The mission will also be the simplest moon journey possible — a so-called circumlunar trajectory, in which the ship simply swings around the far side of the moon and allows lunar gravity to fling it home, rather than settling into orbit. Orbiting the moon is not only more difficult but vastly more dangerous. If your braking engine burns too long as you slow down to settle into orbit, you’ll crash into the surface of the moon instead. If the engine fails to fire when it’s time to speed up and head home, you’ll become a permanent satellite of the moon, forever imprisoned in orbit. It was that dark scenario that had a lot of planners inside NASA arguing for a circumlunar trajectory for Apollo 8, but the orbital advocates won the day and the crew eventually made 10 circuits of the moon before coming home.

Musk’s boast that the crew will travel farther from home than humans ever have is legitimate, but is actually less than it seems. The current distance record is held by the crew of Apollo 13, who similarly made a single swing around the moon in their crippled spacecraft, arcing out to 248,655 mi (400,171 km) before returning. Musk plans to go 300,000 mi. (483,000 km) or more, but a wide turn in space is a little like a wide turn in a car: It’s actually easier than a tight turn.

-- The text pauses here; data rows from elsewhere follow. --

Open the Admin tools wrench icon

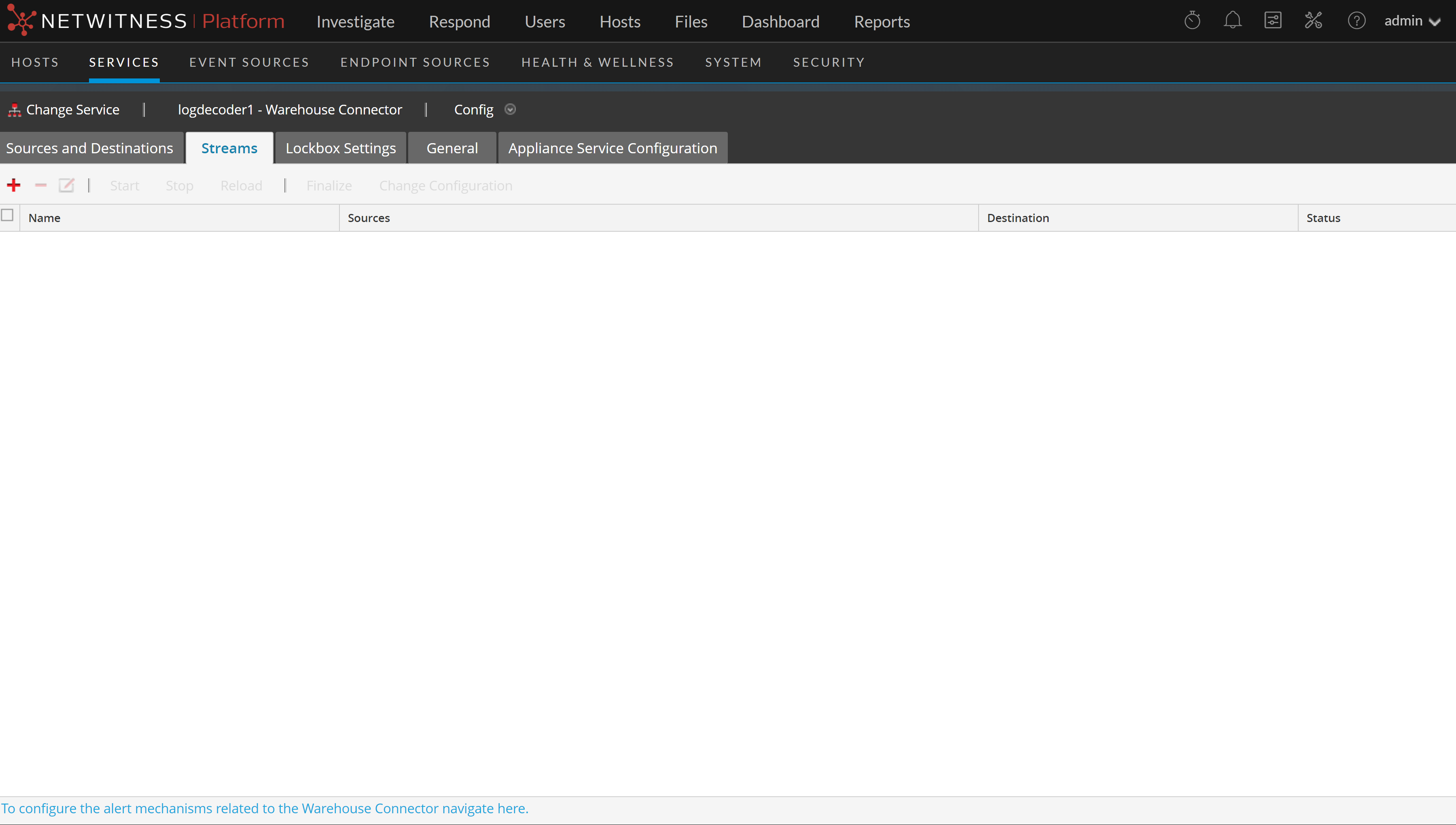coord(1313,21)
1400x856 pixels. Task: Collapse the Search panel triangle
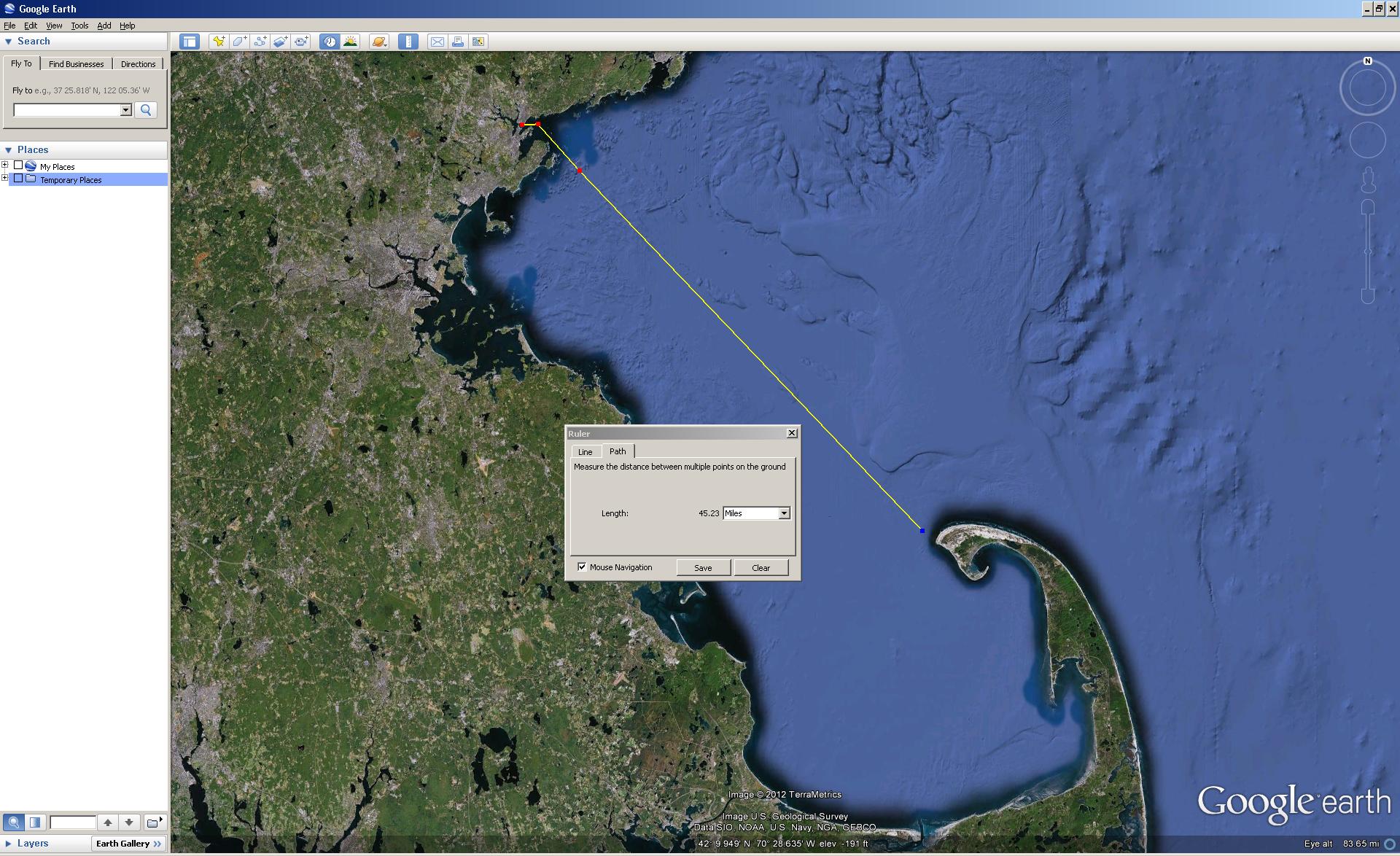(9, 42)
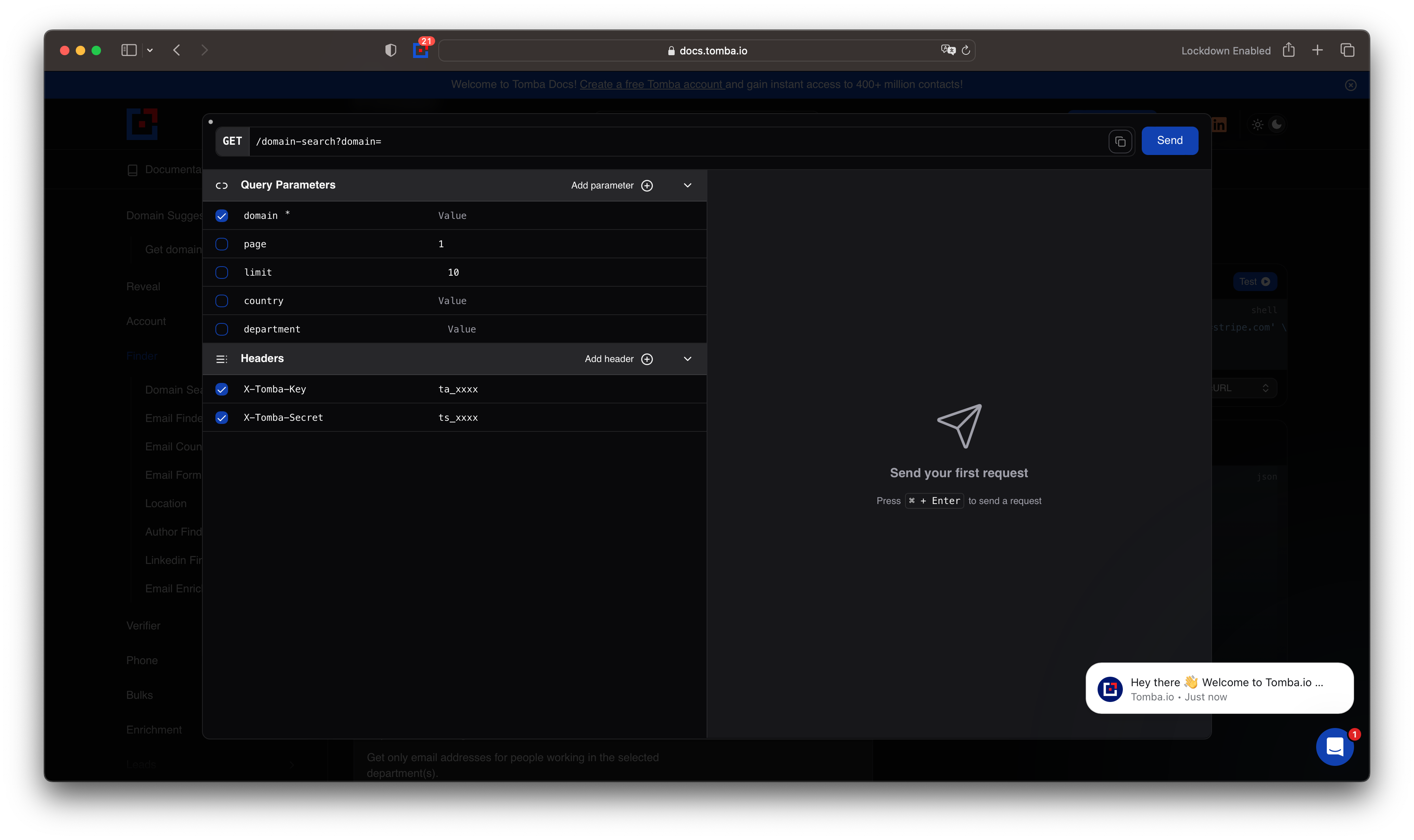
Task: Show the Safari sidebar
Action: (129, 50)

The two biggest challenges Musk faces are the business of getting off the ground and getting back to Earth. The first part requires him to have the right rocket for the trip, which he doesn’t yet. SpaceX’s space station runs have been made with the company’s workhorse Falcon 9 rocket which, as its name suggests, has a cluster of nine first stage engines. Part of the company’s business plan has always been affordability and scalability, which means not spending R&D dollars building bigger engines for longer missions. Rather, just bundle the ones you’ve got.

For a deep space mission to the moon or Mars, the company plans to use its still-in-development Falcon Heavy — set for its first unmanned test flight this summer — which uses three nine-engine clusters at its base. Twenty-seven engines lighting and firing at once means a lot more moving parts and a lot more vibrations than a rocket with fewer engines has. Those vibrations that can be killers, since if they vibrate at the right — or, really, wrong — resonance, they can shake the entire machine to pieces.

Finally there’s the business of reentry. Reentering the atmosphere from Earth orbit is — relatively speaking — an easy thing to do, a matter simply of using your engine to pump the brakes, slow down and then fall out of the sky. A spacecraft returning from the moon is traveling 40% faster than an orbiting spacecraft, effectively slamming into the atmosphere. Surviving that impact requires hitting a narrow “entry corridor” just 2.1 degrees wide — lest you enter two steeply and burn up or too shallowly and skip off the atmosphere and bounce off into space forever. Even if you do hit that bullseye, you don’t then simply ride the reentry fire down to landing as an orbiting spacecraft does. Partway down you actually have to climb back up to bleed off some speed and g forces, before heading back down again.

That so-called “skip entry” was in some cases the most hair-raising part of the Apollo 8 mission, since no crew had ever attempted it before. Even though it was successful, it wasn’t much fun for the crew, who pulled a load of nearly 7 g’s — or seven times earthly gravity. A lot has changed in the 50 years since that mission flew, but basic physics haven’t, which means that SpaceX’s paying tourists will experience that same crushing force.

None of this means that Musk can’t make good on his moon boast. The Saturn V had only had two unmanned launches — and only one of them was successful — before it carried astronauts. The skip entry had never been tried before at all, but Apollo crews eventually flew it nine times — giving SpaceX engineers more confidence that they can do it too.

Most important, Apollo 8 and all the Apollos that followed were exercises in audacity — in the best, most bracing way possible. That is another legacy on which SpaceX proposes to build, and for that the company deserves applause.